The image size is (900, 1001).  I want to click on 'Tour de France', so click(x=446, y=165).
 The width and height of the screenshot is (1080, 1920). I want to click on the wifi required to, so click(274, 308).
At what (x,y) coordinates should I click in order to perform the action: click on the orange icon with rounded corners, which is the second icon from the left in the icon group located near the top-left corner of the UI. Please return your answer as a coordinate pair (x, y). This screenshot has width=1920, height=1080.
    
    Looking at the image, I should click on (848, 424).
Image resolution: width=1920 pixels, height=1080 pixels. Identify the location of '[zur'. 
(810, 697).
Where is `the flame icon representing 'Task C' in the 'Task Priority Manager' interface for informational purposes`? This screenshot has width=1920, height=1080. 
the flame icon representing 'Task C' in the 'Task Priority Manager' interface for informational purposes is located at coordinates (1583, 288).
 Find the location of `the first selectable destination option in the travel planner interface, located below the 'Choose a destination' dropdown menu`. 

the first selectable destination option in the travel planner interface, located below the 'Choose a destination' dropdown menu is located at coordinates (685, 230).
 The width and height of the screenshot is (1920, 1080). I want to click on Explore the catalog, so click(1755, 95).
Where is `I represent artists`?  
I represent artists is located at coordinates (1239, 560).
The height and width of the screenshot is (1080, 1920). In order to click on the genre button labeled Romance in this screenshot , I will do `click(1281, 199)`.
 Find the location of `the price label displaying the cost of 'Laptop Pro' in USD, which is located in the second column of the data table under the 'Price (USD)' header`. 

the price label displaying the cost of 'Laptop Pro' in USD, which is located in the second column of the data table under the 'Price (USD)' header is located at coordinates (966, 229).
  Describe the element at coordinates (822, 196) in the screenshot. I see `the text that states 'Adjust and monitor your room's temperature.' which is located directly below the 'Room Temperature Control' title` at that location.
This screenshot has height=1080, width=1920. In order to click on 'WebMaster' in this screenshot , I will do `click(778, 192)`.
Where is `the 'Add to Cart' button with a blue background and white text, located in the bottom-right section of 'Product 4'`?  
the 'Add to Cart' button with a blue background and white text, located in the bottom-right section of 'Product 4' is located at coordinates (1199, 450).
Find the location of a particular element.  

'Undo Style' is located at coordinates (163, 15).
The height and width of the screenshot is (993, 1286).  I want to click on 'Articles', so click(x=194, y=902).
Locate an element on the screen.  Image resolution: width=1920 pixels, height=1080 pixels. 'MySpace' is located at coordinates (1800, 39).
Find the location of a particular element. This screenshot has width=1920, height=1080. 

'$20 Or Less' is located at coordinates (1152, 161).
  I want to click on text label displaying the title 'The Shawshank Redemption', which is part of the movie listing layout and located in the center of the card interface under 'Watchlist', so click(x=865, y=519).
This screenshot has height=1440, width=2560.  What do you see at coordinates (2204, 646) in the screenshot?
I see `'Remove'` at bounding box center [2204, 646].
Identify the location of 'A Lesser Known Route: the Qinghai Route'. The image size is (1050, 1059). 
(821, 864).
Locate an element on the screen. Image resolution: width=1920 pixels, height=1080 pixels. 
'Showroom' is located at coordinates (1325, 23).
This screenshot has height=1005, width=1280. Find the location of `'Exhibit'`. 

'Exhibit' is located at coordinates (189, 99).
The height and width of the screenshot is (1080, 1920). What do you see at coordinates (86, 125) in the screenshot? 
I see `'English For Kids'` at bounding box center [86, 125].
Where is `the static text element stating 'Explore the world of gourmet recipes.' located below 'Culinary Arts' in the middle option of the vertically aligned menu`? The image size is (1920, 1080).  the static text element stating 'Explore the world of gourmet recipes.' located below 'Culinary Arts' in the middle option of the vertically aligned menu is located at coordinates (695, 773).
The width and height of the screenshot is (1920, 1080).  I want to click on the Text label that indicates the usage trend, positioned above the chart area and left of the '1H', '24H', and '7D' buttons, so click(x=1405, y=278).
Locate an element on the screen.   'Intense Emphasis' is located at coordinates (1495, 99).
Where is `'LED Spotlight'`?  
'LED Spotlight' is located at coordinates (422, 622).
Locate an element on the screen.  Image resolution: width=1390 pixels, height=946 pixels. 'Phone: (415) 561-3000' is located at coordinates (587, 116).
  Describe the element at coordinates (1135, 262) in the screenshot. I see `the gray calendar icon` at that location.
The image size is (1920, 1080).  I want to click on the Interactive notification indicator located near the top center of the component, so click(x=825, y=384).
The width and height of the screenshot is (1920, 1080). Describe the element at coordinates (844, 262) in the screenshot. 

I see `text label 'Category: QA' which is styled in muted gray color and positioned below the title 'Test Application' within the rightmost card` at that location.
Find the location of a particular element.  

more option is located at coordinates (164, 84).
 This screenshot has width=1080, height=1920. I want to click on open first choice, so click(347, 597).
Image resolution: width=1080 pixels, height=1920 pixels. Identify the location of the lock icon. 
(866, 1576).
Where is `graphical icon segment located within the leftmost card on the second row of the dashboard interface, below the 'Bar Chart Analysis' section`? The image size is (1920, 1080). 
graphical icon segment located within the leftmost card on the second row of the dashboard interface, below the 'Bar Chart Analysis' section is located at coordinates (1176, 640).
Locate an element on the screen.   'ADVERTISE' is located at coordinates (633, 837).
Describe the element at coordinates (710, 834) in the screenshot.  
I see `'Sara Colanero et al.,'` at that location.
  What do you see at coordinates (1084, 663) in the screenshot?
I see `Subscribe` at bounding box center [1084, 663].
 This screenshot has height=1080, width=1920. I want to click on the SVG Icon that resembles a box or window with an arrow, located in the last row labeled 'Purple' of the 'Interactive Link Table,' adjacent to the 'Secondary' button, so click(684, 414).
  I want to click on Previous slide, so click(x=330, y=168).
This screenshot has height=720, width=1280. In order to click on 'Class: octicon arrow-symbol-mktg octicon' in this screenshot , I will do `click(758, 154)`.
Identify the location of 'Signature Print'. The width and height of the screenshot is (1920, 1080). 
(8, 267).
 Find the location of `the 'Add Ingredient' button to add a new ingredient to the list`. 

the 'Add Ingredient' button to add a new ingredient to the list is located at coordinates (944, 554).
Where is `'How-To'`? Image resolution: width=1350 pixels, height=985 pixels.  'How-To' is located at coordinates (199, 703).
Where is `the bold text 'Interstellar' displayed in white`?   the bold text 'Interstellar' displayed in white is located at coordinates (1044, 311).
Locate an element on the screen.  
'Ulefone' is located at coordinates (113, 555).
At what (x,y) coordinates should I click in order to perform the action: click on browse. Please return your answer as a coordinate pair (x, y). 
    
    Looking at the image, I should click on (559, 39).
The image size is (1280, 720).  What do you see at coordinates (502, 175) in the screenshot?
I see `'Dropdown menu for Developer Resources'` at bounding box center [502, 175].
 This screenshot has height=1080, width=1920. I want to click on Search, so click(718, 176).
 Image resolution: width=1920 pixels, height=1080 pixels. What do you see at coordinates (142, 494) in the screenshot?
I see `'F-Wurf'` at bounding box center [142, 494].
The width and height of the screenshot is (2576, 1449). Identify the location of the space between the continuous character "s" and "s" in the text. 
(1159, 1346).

-=-=-

(Written request): Extract the rows from the very first line through the line that contains "coordinates (1583, 288).", both ends included, and reproduce them word for word with nothing else.

(Solution for this exercise):
The image size is (900, 1001).  I want to click on 'Tour de France', so click(x=446, y=165).
 The width and height of the screenshot is (1080, 1920). I want to click on the wifi required to, so click(274, 308).
At what (x,y) coordinates should I click in order to perform the action: click on the orange icon with rounded corners, which is the second icon from the left in the icon group located near the top-left corner of the UI. Please return your answer as a coordinate pair (x, y). This screenshot has width=1920, height=1080.
    
    Looking at the image, I should click on (848, 424).
Image resolution: width=1920 pixels, height=1080 pixels. Identify the location of '[zur'. 
(810, 697).
Where is `the flame icon representing 'Task C' in the 'Task Priority Manager' interface for informational purposes`? This screenshot has width=1920, height=1080. 
the flame icon representing 'Task C' in the 'Task Priority Manager' interface for informational purposes is located at coordinates (1583, 288).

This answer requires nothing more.